Mais pour la nouvelle présidente de la Commission européenne, l’heure n’est pas aux grandes annonces. Ursula Von der Leyen cherche plutôt à comprendre ‘’les tendances qui modèlent l’Afrique et l’Union africaine, le développement sur l’ensemble du continent, les priorités politiques et économiques’’, a-t-elle tenu à préciser. Et justement l’une des ‘’grandes’’ problématiques actuelles pour le continent, c’est le changement climatique.
Ursula von der Leyen, sur ce sujet, a déjà annoncé son ambition de faire de l’Europe le premier continent neutre sur le plan climatique d’ici à 2050 et doit présenter le 11 décembre un ‘’Pacte vert’’. À Addis-Abeba, elle a estimé que l’Afrique et l’Europe pourraient collaborer à la lutte contre le réchauffement. L’Afrique est particulièrement exposée au réchauffement climatique alors qu’elle ne produit que 3,8 % des émissions mondiales de gaz à effet de serre. ‘’Vous, ici, sur le continent africain, comprenez mieux que quiconque le changement climatique’’, a-t-elle déclaré alors que se tient la COP25 à Madrid depuis le 2 décembre.

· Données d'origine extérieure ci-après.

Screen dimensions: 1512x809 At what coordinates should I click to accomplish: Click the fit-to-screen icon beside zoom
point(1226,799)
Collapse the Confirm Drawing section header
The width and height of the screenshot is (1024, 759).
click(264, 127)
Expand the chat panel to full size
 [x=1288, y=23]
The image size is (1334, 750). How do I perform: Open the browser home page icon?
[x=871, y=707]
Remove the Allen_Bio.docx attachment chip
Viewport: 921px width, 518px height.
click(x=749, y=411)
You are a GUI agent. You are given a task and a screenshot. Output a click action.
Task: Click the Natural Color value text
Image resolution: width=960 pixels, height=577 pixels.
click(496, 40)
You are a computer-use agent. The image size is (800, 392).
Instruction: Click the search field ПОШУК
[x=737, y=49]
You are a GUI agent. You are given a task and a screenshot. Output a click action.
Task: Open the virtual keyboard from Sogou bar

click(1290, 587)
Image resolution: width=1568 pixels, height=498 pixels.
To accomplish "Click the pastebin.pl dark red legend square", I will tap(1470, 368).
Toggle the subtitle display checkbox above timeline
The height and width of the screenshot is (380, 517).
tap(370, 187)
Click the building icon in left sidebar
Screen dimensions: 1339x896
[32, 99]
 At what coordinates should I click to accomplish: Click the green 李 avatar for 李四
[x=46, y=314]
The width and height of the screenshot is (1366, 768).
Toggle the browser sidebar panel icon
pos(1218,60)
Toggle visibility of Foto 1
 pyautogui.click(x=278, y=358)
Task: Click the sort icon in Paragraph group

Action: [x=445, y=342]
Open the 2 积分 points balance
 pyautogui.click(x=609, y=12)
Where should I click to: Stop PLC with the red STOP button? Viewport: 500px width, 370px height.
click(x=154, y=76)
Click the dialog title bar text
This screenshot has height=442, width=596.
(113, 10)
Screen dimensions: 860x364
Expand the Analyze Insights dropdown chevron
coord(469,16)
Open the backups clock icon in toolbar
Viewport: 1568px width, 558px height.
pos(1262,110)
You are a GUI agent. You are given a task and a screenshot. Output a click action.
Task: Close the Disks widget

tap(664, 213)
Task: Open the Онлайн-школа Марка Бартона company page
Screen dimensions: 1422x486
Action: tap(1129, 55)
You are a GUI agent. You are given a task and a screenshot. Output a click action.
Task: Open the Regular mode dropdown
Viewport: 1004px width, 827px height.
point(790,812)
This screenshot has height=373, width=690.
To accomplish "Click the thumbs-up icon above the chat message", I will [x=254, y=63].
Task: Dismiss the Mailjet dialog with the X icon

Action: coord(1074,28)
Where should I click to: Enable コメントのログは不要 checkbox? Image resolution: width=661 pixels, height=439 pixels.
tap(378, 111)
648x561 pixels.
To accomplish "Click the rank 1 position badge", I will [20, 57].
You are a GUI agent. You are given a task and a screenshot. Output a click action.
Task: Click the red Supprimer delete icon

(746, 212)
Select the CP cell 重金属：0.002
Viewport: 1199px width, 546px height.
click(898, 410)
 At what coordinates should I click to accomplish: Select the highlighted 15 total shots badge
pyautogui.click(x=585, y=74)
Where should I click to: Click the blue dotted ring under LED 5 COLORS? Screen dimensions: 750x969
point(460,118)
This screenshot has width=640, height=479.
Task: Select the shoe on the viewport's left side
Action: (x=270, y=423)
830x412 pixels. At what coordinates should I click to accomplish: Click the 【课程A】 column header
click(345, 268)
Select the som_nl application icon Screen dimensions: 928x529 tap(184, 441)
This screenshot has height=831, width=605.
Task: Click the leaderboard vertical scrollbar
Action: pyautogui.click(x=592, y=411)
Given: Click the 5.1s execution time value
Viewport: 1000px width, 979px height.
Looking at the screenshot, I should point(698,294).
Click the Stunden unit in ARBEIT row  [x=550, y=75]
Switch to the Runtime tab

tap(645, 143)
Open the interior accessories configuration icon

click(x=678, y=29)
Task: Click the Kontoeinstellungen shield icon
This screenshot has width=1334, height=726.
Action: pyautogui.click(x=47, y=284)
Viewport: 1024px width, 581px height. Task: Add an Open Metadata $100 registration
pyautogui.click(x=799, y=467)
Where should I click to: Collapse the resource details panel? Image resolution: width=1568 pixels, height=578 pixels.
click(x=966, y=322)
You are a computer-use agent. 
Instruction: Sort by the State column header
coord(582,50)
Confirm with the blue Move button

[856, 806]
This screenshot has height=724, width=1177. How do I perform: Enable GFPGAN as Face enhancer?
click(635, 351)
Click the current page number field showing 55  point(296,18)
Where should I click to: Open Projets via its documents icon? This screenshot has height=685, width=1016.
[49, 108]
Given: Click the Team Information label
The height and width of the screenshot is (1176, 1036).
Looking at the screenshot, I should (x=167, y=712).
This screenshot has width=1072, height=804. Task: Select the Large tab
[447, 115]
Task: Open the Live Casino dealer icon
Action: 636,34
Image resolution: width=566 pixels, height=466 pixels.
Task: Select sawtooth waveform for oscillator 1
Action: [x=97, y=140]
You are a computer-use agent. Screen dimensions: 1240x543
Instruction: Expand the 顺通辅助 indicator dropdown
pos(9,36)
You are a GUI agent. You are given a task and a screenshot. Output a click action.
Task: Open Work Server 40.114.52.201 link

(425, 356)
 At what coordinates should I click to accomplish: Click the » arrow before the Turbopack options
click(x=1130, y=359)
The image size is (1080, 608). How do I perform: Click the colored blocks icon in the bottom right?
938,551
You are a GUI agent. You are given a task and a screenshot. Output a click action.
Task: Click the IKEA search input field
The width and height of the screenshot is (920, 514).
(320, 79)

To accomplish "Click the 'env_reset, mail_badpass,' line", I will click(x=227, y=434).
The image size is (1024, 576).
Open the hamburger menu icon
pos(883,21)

Autre dossier brûlant : la question migratoire. Cette semaine, au moins 62 migrants africains sont morts noyés au large de la Mauritanie en tentant de gagner l’Europe, dans le pire naufrage en 2019 sur la route des migrations longeant la côte atlantique. Les dirigeants européens et africains sont déterminés à trouver des solutions aux causes profondes de l’immigration, comme la pauvreté. Dans ce sens, l’Afrique réclame aussi que les pays européens ouvrent leurs portes à plus de migrants africains. Aux côtés de Moussa Faki Mahamat, le président de la commission de l’Union africaine, Ursula von der Leyen s’est montrée très prudente quant aux solutions venues de Bruxelles. ‘’Honnêtement, je n’ai pas toutes les réponses à ces défis, mais je suis convaincue qu’ensemble nous pouvons trouver les réponses’’, a-t-elle ajouté, pendant que Moussa Faki appelait à une mobilisation internationale accrue pour contrer les menaces sécuritaires, notamment le terrorisme.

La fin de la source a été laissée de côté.